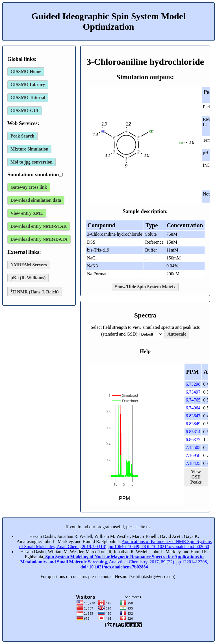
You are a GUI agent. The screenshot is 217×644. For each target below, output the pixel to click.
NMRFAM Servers (29, 265)
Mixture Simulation (29, 149)
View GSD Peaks (196, 477)
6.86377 (193, 439)
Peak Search (22, 136)
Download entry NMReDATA (39, 239)
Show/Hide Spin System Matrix (145, 287)
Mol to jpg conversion (31, 162)
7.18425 (193, 463)
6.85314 (193, 432)
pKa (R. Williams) (28, 278)
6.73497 (193, 392)
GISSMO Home (26, 71)
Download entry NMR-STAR (38, 226)
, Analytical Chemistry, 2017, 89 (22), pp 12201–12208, (114, 562)
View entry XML (27, 213)
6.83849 (193, 424)
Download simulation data (36, 200)
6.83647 (193, 416)
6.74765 (193, 400)
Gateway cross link (29, 187)
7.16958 (193, 455)
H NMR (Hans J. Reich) (34, 291)
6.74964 (193, 408)
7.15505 (193, 447)
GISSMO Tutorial (28, 97)
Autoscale (177, 334)
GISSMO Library (28, 84)
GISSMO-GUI (25, 110)
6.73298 (193, 384)
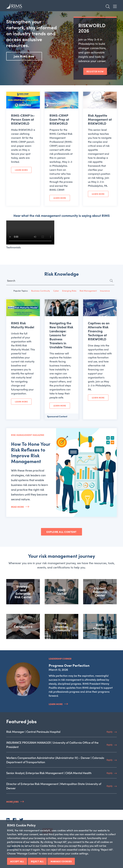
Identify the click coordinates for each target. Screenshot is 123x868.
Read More (18, 507)
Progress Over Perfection (69, 665)
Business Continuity (40, 290)
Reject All (37, 861)
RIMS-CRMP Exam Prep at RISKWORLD (59, 119)
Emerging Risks (69, 290)
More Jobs (12, 802)
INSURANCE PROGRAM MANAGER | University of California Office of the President (52, 745)
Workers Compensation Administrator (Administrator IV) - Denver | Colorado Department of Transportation (55, 760)
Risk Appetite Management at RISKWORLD (100, 119)
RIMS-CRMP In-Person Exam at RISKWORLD (23, 119)
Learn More (21, 170)
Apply (110, 732)
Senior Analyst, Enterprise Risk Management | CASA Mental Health (49, 773)
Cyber (56, 290)
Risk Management (88, 290)
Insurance (105, 290)
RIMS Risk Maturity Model (23, 325)
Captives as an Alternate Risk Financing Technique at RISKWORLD (99, 331)
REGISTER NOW (95, 71)
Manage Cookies (61, 861)
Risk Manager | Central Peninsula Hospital (33, 732)
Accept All (17, 861)
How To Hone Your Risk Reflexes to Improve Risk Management (31, 452)
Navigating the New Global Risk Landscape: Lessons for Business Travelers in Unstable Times (61, 335)
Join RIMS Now (24, 56)
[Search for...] (60, 281)
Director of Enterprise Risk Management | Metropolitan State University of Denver (54, 786)
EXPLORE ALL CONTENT (61, 532)
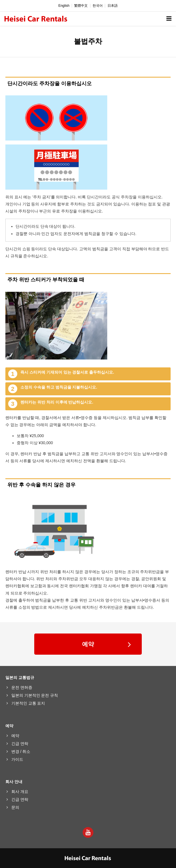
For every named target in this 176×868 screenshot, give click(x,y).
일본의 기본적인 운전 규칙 (35, 695)
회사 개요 (20, 792)
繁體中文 (81, 6)
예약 (88, 644)
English (64, 6)
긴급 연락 (20, 743)
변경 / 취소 (21, 751)
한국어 (98, 6)
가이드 (17, 759)
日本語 (112, 6)
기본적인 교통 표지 (28, 703)
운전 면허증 (22, 687)
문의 (15, 807)
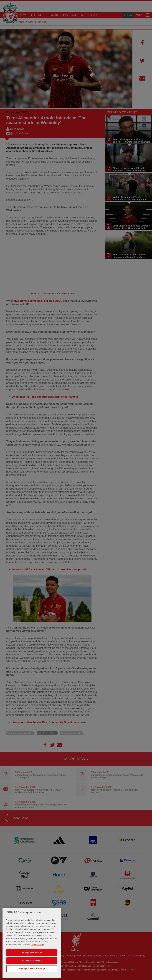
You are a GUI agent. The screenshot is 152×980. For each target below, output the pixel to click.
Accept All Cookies (32, 953)
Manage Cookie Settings (32, 969)
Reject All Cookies (32, 961)
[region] (32, 943)
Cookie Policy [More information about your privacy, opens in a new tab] (37, 945)
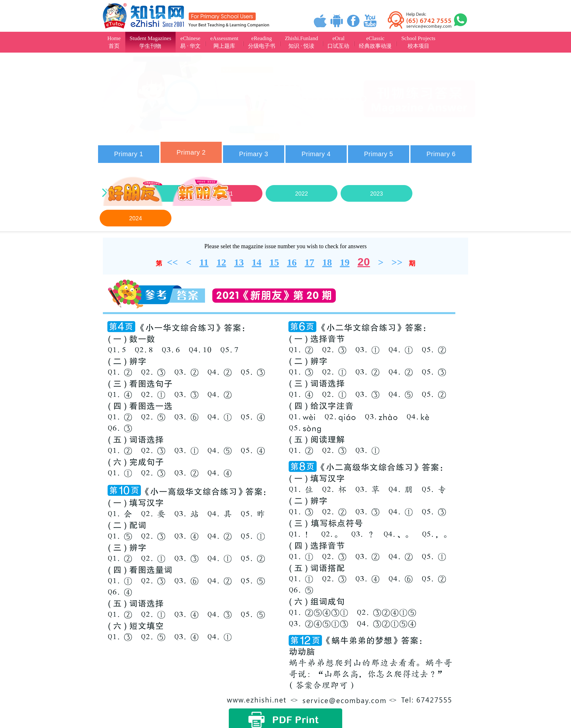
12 (221, 262)
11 (204, 262)
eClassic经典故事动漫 (375, 42)
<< (172, 262)
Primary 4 (316, 154)
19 (345, 262)
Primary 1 (128, 154)
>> (397, 262)
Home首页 (114, 42)
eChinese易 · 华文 (190, 42)
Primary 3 (253, 154)
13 (239, 262)
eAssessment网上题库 (224, 42)
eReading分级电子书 (261, 42)
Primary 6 (441, 154)
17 (310, 262)
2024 (135, 218)
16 (292, 262)
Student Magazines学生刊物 (150, 42)
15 (274, 262)
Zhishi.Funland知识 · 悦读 (301, 42)
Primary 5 (378, 154)
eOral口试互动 (338, 42)
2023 (376, 194)
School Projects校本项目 (418, 42)
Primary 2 (191, 152)
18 (327, 262)
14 (256, 262)
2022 (302, 194)
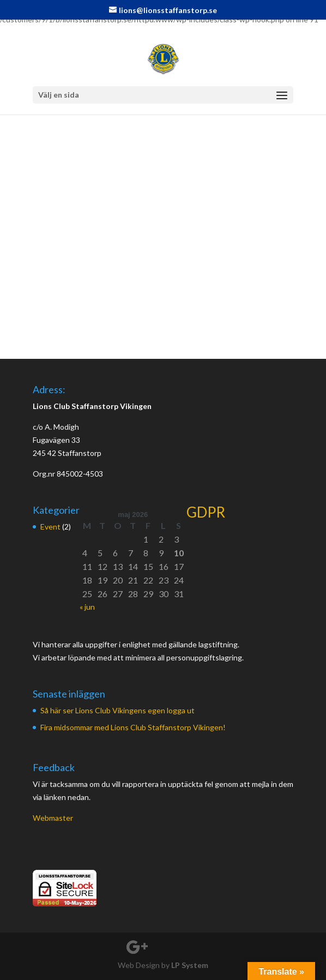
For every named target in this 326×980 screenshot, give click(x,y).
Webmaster (53, 817)
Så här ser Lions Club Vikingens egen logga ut (117, 710)
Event (50, 526)
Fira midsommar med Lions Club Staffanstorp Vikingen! (133, 727)
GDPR (206, 512)
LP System (190, 965)
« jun (87, 606)
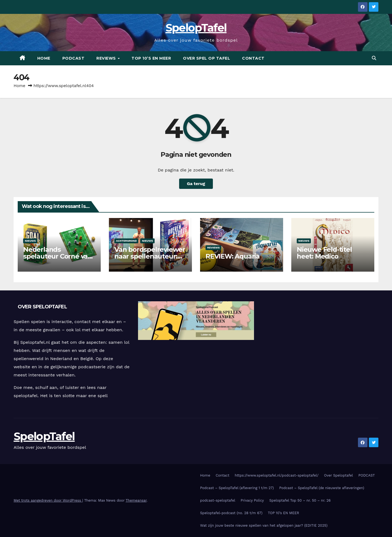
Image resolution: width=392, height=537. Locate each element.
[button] (374, 58)
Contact (222, 475)
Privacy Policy (252, 500)
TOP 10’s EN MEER (151, 58)
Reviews (213, 247)
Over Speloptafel (338, 475)
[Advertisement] (320, 339)
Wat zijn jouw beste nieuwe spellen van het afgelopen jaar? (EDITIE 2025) (264, 525)
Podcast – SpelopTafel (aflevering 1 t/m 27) (237, 488)
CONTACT (253, 58)
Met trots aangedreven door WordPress (48, 500)
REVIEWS (107, 58)
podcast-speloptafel (218, 500)
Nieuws (30, 241)
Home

→ **Goal**
Write out every line of the listing above word for word, leaving out the pictures.

→ **Right answer**
You are a GUI agent. The screenshot is 217×644. For each target below, output the pixel to click.
NMRFAM Servers (29, 265)
Mixture Simulation (29, 149)
View GSD Peaks (196, 477)
6.86377 (193, 439)
Peak Search (22, 136)
Download entry NMReDATA (39, 239)
Show/Hide Spin System Matrix (145, 287)
Mol to jpg conversion (31, 162)
7.18425 (193, 463)
6.85314 (193, 432)
pKa (R. Williams) (28, 278)
6.73497 (193, 392)
GISSMO Home (26, 71)
Download entry NMR-STAR (38, 226)
, Analytical Chemistry, 2017, 89 (22), pp 12201–12208, (114, 562)
View entry XML (27, 213)
6.83849 (193, 424)
Download simulation data (36, 200)
6.83647 (193, 416)
6.74765 (193, 400)
Gateway cross link (29, 187)
7.16958 (193, 455)
H NMR (Hans J. Reich) (34, 291)
6.74964 (193, 408)
7.15505 (193, 447)
GISSMO Tutorial (28, 97)
Autoscale (177, 334)
GISSMO Library (28, 84)
GISSMO-GUI (25, 110)
6.73298 (193, 384)
Identify the click coordinates for each target. Screenshot is 123x868.
Read More (18, 507)
Progress Over Perfection (69, 665)
Business Continuity (40, 290)
Reject All (37, 861)
RIMS-CRMP Exam Prep at RISKWORLD (59, 119)
Emerging Risks (69, 290)
More Jobs (12, 802)
INSURANCE PROGRAM MANAGER | University of California Office of the President (52, 745)
Workers Compensation Administrator (Administrator IV) - Denver | Colorado Department of Transportation (55, 760)
Risk Appetite Management at RISKWORLD (100, 119)
RIMS-CRMP In-Person Exam at RISKWORLD (23, 119)
Learn More (21, 170)
Apply (110, 732)
Senior Analyst, Enterprise Risk Management | CASA Mental Health (49, 773)
Cyber (56, 290)
Risk Management (88, 290)
Insurance (105, 290)
RIMS Risk Maturity Model (23, 325)
Captives as an Alternate Risk Financing Technique at RISKWORLD (99, 331)
REGISTER NOW (95, 71)
Manage Cookies (61, 861)
Risk Manager | Central Peninsula Hospital (33, 732)
Accept All (17, 861)
How To Hone Your Risk Reflexes to Improve Risk Management (31, 452)
Navigating the New Global Risk Landscape: Lessons for Business Travelers in Unstable Times (61, 335)
Join RIMS Now (24, 56)
[Search for...] (60, 281)
Director of Enterprise Risk Management | Metropolitan State University of Denver (54, 786)
EXPLORE ALL CONTENT (61, 532)
For every named target in this 176×868 screenshot, give click(x,y).
일본의 기본적인 운전 규칙 (35, 695)
회사 개요 (20, 792)
繁體中文 (81, 6)
예약 (88, 644)
English (64, 6)
긴급 연락 (20, 743)
변경 / 취소 (21, 751)
한국어 (98, 6)
가이드 (17, 759)
日本語 (112, 6)
기본적인 교통 표지 (28, 703)
운전 면허증 (22, 687)
문의 (15, 807)
You are a GUI agent. The screenshot is 152×980. For each target below, output the pixel to click.
Accept All Cookies (32, 953)
Manage Cookie Settings (32, 969)
Reject All Cookies (32, 961)
[region] (32, 943)
Cookie Policy [More information about your privacy, opens in a new tab] (37, 945)
12 (221, 262)
11 (204, 262)
eClassic经典故事动漫 (375, 42)
<< (172, 262)
Primary 4 (316, 154)
19 (345, 262)
Primary 1 (128, 154)
>> (397, 262)
Home首页 (114, 42)
eChinese易 · 华文 (190, 42)
Primary 3 (253, 154)
13 (239, 262)
eAssessment网上题库 (224, 42)
eReading分级电子书 (261, 42)
Primary 6 (441, 154)
17 (310, 262)
2024 (135, 218)
16 (292, 262)
Student Magazines学生刊物 (150, 42)
15 (274, 262)
Zhishi.Funland知识 · 悦读 (301, 42)
Primary 5 (378, 154)
eOral口试互动 (338, 42)
2023 (376, 194)
School Projects校本项目 (418, 42)
Primary 2 (191, 152)
18 (327, 262)
14 (256, 262)
2022 (302, 194)
For every named target in this 326×980 screenshot, give click(x,y).
Webmaster (53, 817)
Så här ser Lions Club Vikingens egen logga ut (117, 710)
Event (50, 526)
Fira midsommar med Lions Club Staffanstorp Vikingen! (133, 727)
GDPR (206, 512)
LP System (190, 965)
« jun (87, 606)
Image resolution: width=392, height=537. Locate each element.
[button] (374, 58)
Contact (222, 475)
Privacy Policy (252, 500)
TOP 10’s EN MEER (151, 58)
Reviews (213, 247)
Over Speloptafel (338, 475)
[Advertisement] (320, 339)
Wat zijn jouw beste nieuwe spellen van het afgelopen jaar? (EDITIE 2025) (264, 525)
Podcast – SpelopTafel (aflevering 1 t/m 27) (237, 488)
CONTACT (253, 58)
Met trots aangedreven door WordPress (48, 500)
REVIEWS (107, 58)
podcast-speloptafel (218, 500)
Nieuws (30, 241)
Home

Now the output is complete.